術後1週間での歩行器歩行が可能であれば、高確率で杖歩行獲得可能?!

白井らによると、術後1週での歩行能力により、退院時の歩行能力が推定できるそうです(白井, 理学療法科学, 2015)。

大腿骨近位部骨折の患者を、以下の3群に分ける
平行棒以下:歩行困難、平行棒内歩行要介助、歩行器歩行要介助
歩行器:自力で10m以上の歩行が可能
杖以上:杖歩行または独歩が可能

各群の、退院時の歩行能力は以下のようになる。f:id:minimalzuh:20190122045714p:plain

白井, 理学療法科学, 2015より引用

また、杖歩行の可否を決める要因としては、年齢・栄養状態・認知症の有無・受傷前ADLなどが上げらられたとのことです。

歩行能力の伸びしろは、術後6ヶ月まで

Fukuiらによると、大腿骨近位部骨折者の歩行能力は、術後6ヶ月で約半数が骨折前レベルまで回復したが、それ以降の変化は乏しいとのことです(Fukui, J Orthop Trauma, 2012)。
逆に言えば、自宅退院後も術後6ヶ月までは、通所リハや訪問リハを行うことで歩行能力の向上が見込めるということですね。

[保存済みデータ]
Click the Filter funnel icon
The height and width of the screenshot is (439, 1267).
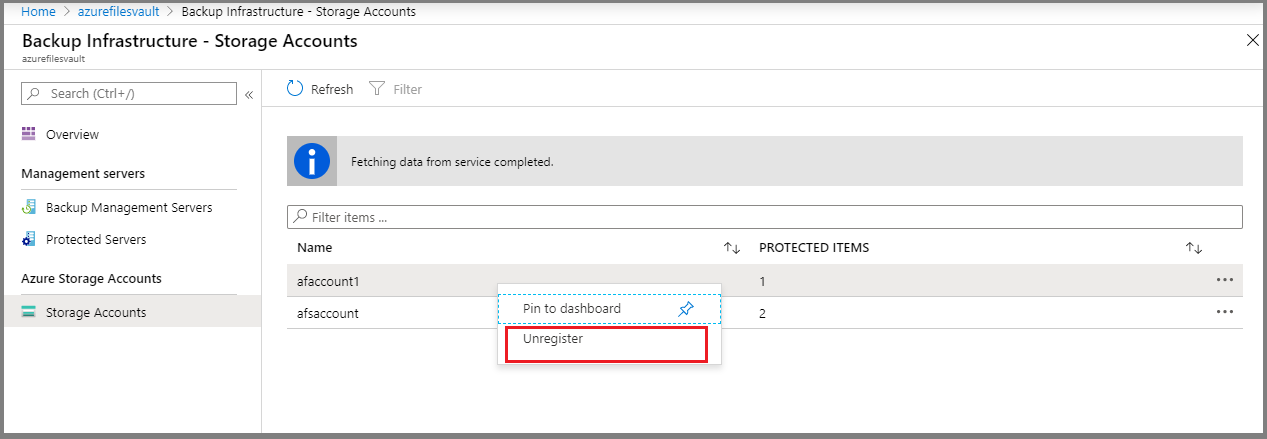click(x=377, y=89)
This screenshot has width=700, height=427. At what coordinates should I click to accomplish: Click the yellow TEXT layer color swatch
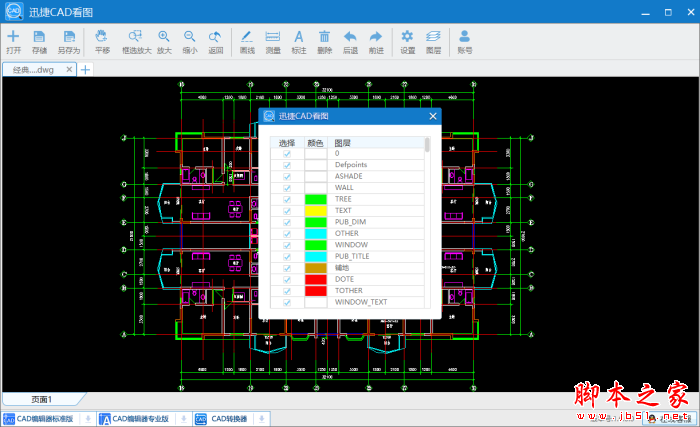click(x=316, y=211)
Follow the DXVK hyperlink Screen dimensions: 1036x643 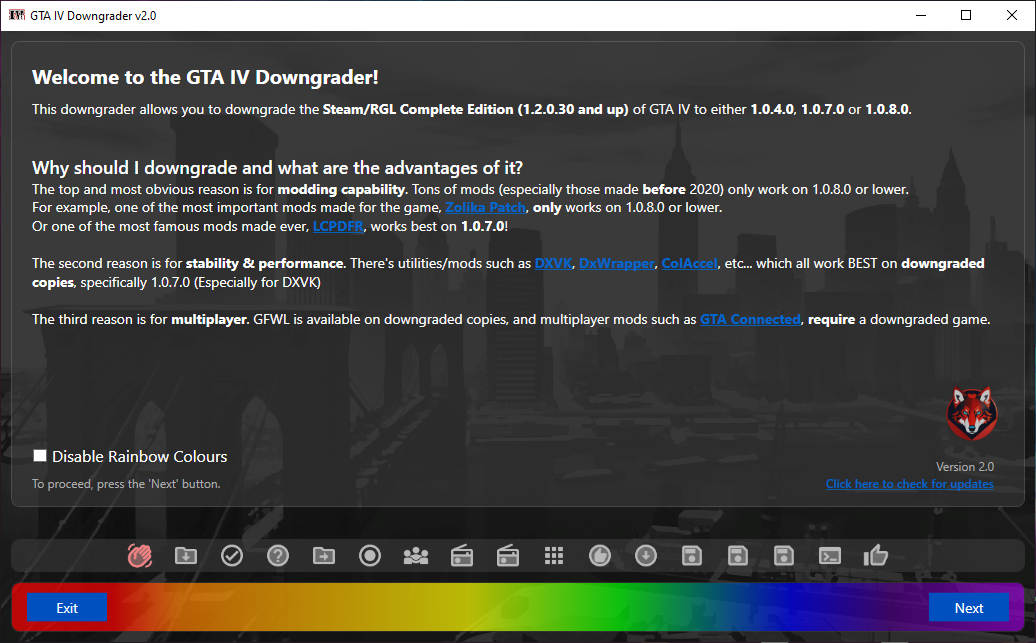[553, 264]
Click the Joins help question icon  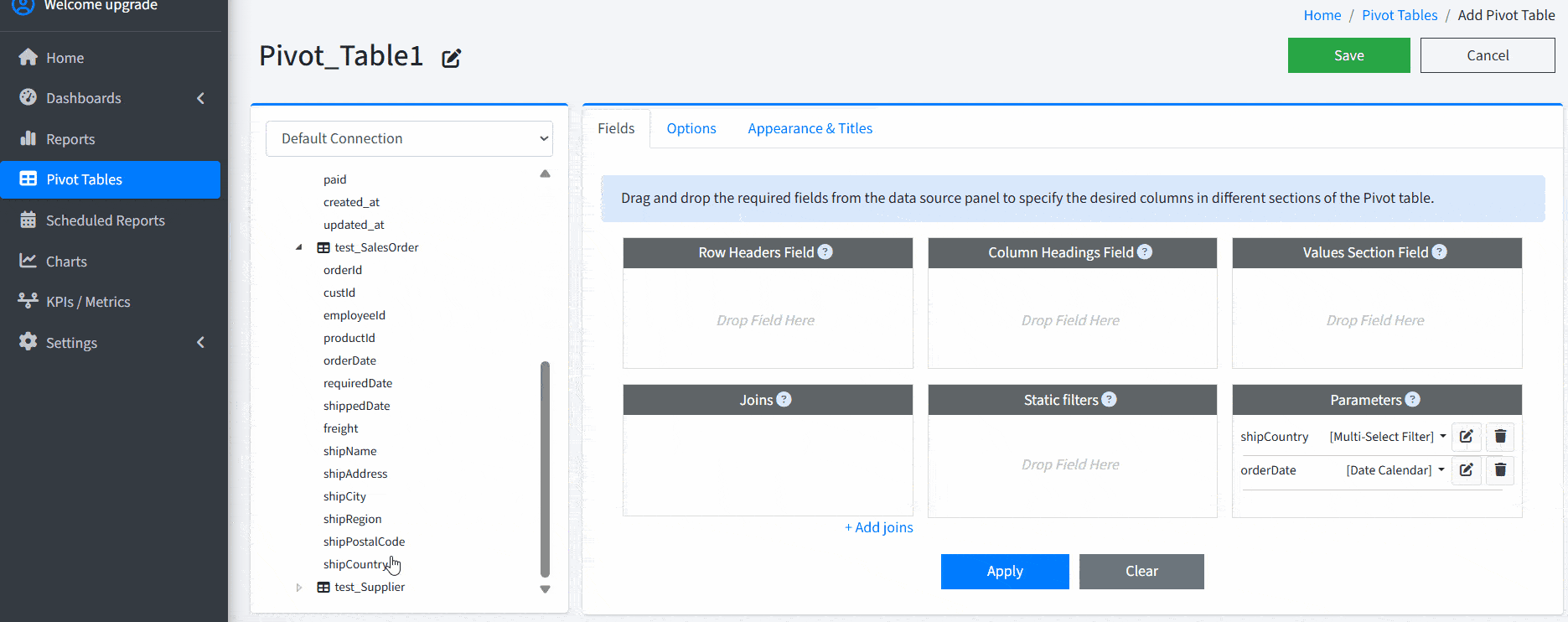(x=784, y=400)
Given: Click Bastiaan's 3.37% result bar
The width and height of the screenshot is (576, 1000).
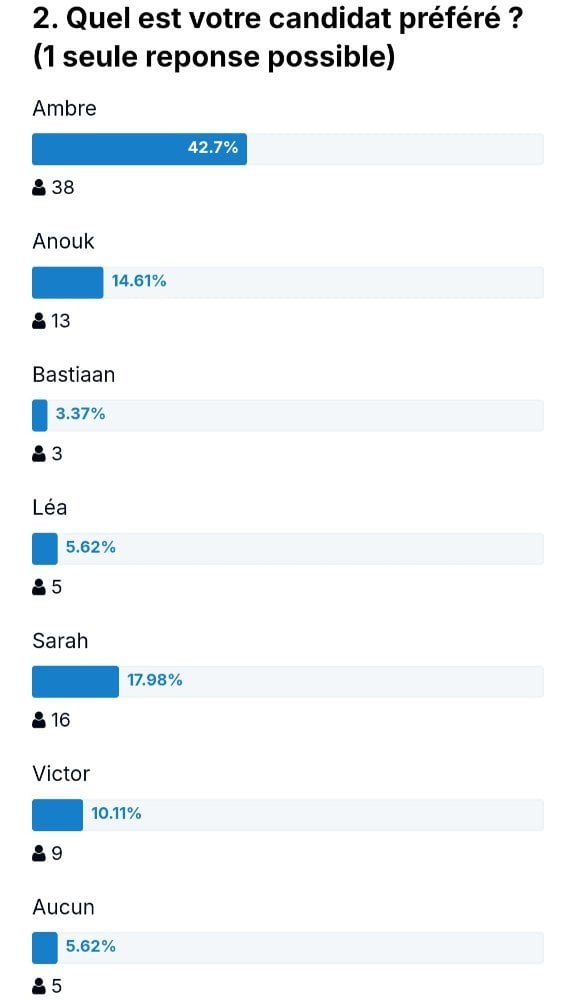Looking at the screenshot, I should [x=288, y=416].
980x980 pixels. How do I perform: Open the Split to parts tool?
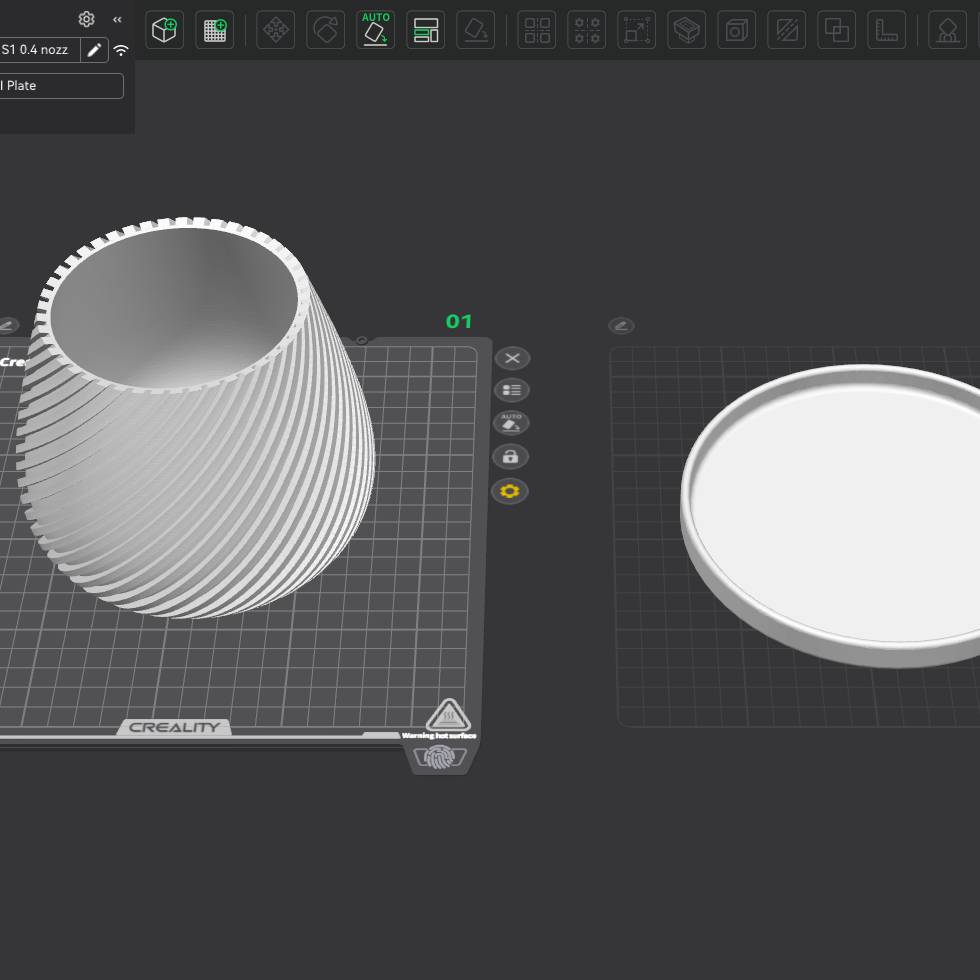587,30
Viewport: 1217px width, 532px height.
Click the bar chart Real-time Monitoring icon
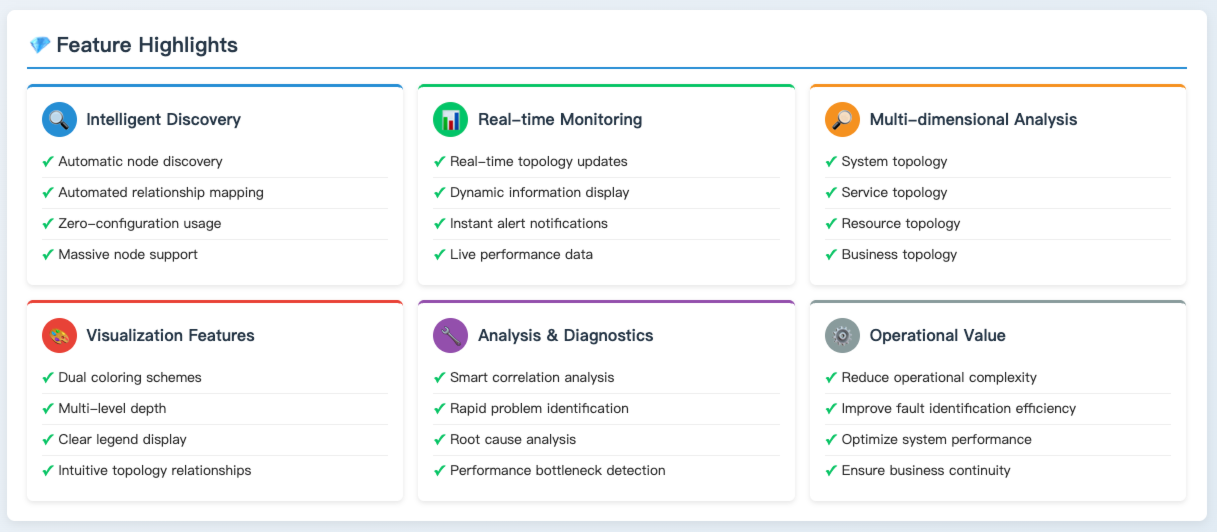point(451,120)
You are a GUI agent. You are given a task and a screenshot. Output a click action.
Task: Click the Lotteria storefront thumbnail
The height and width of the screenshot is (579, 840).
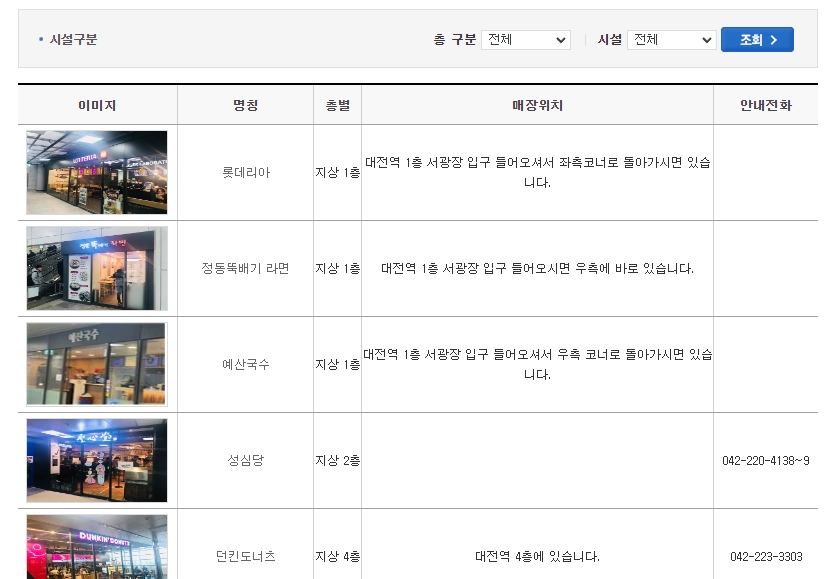coord(96,172)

取り組む課題:
抜粋の内容をもとに、次の問いに答えなさい。
(a) 3群のうち「歩行器」群に分けられるのは、どのような歩行が可能な患者か。
(b) 杖歩行の可否を決める要因として、どのようなものが挙げられたか。
(c) Fukuiらによると、術後6ヶ月で骨折前レベルまで歩行能力が回復したのはどのくらいの割合か。

課題への回答:
(a) 自力で10m以上の歩行が可能な患者。
(b) 年齢、栄養状態、認知症の有無、受傷前ADLなど。
(c) 約半数。